Start of DATA
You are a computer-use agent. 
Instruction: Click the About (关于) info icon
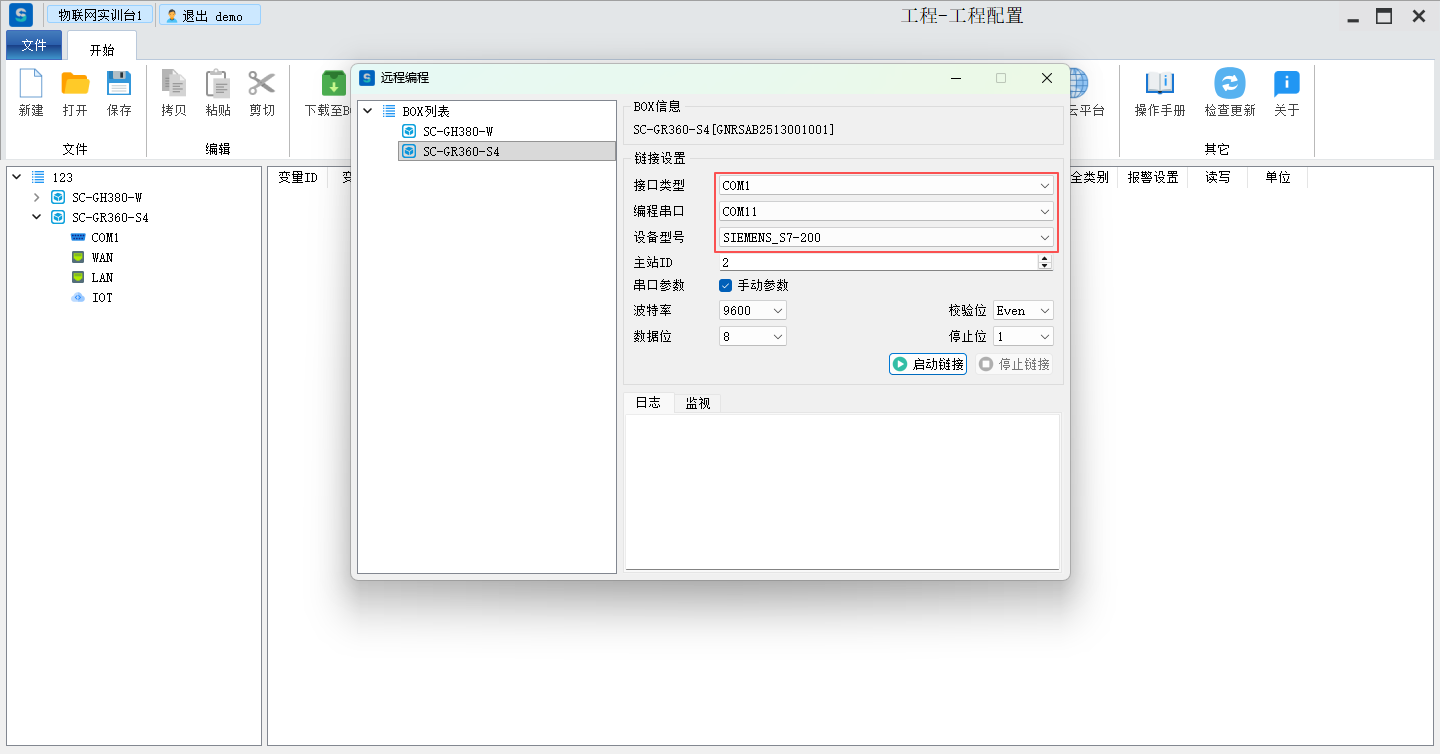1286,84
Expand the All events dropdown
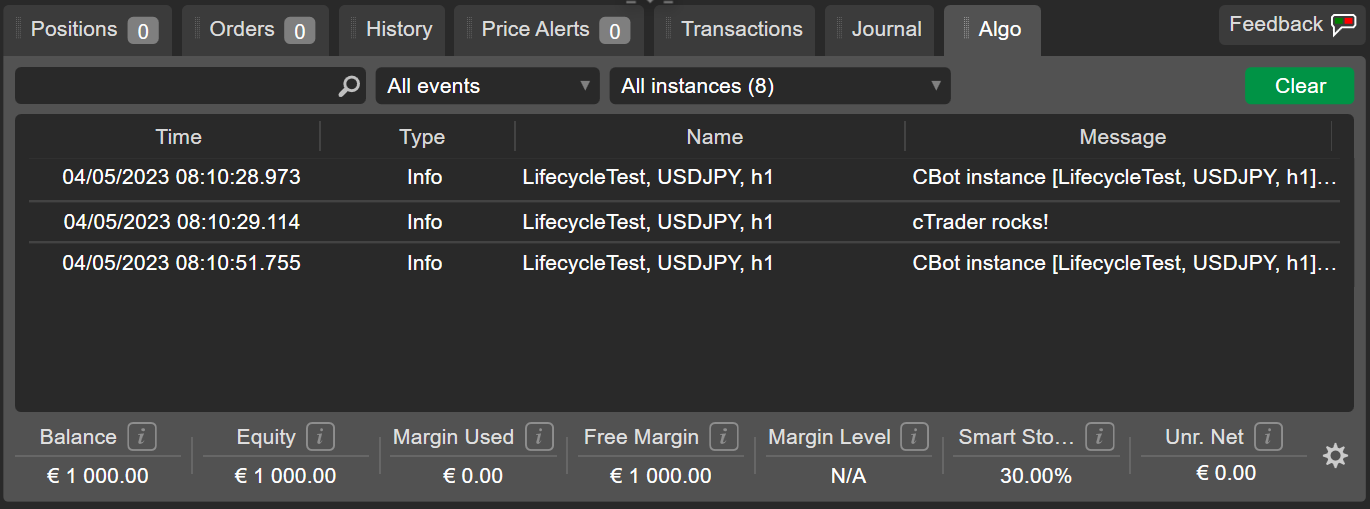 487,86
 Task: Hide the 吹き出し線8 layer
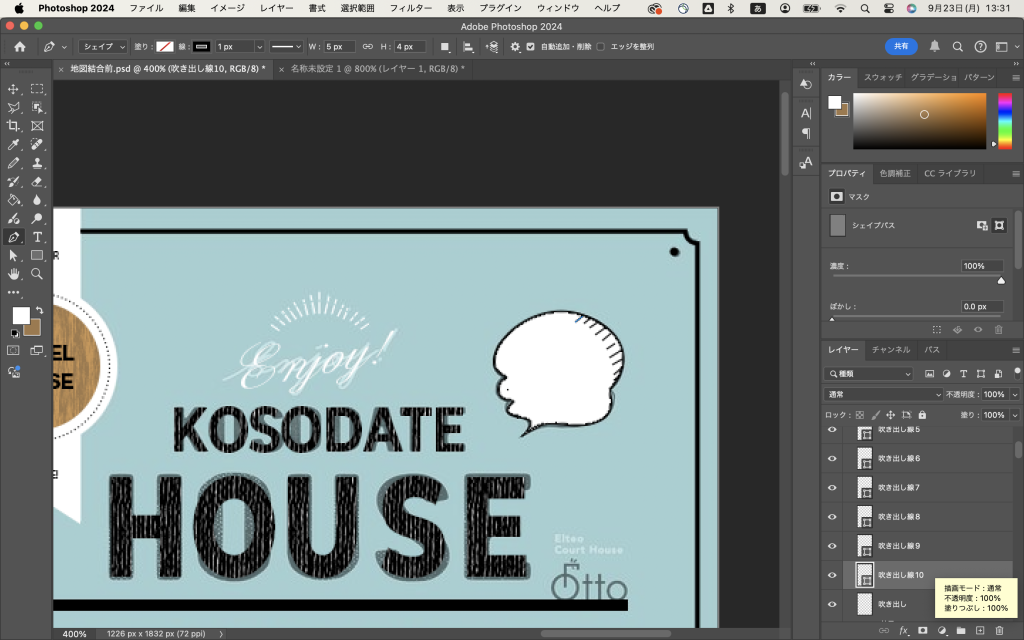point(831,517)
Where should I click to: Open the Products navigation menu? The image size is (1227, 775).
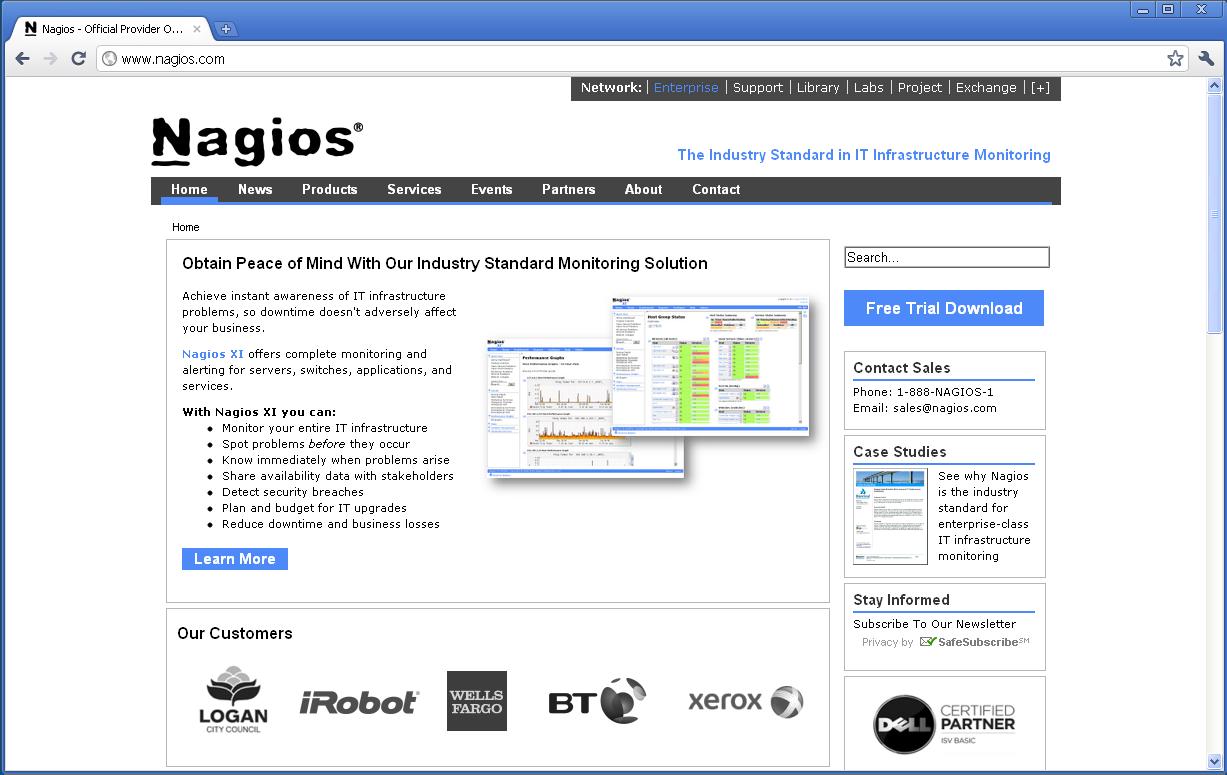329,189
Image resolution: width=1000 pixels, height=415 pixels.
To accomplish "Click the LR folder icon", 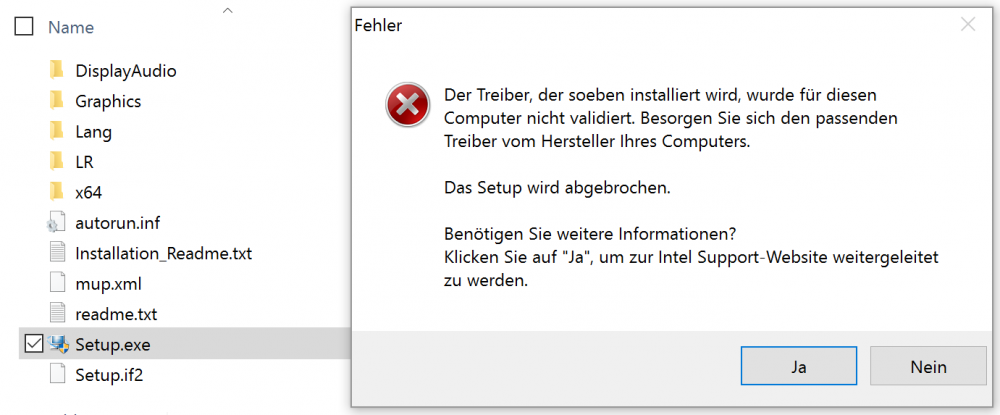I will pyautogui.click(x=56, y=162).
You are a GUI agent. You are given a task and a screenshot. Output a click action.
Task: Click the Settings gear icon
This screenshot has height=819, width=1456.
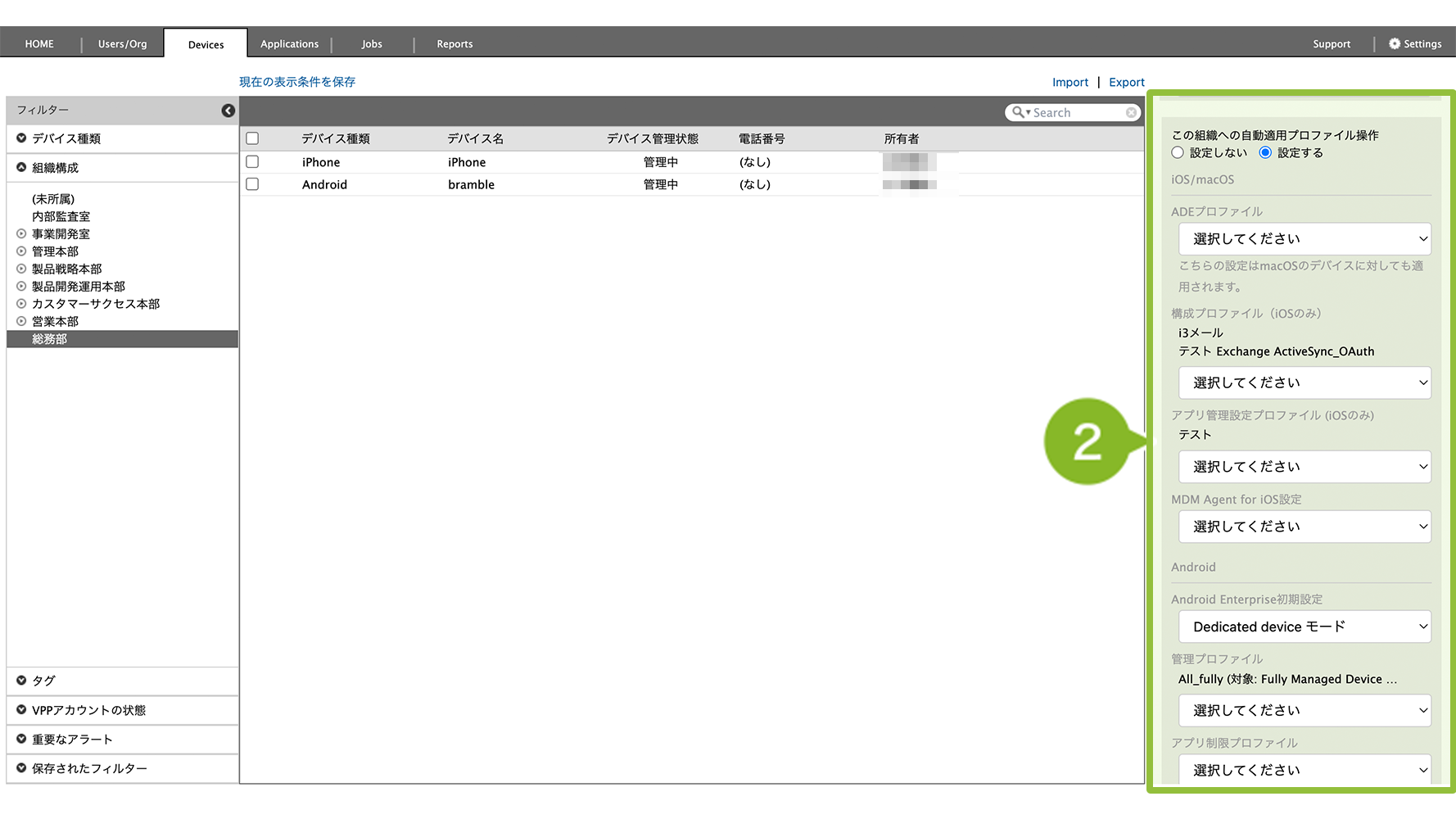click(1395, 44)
End of DATA
Only the lines from the one containing "Task: Click the Settings gear icon" through the last line of the entries above belong in the copy; reproduce them exactly and drop every picture.

* SOLUTION
Task: Click the Settings gear icon
This screenshot has height=819, width=1456.
click(1395, 44)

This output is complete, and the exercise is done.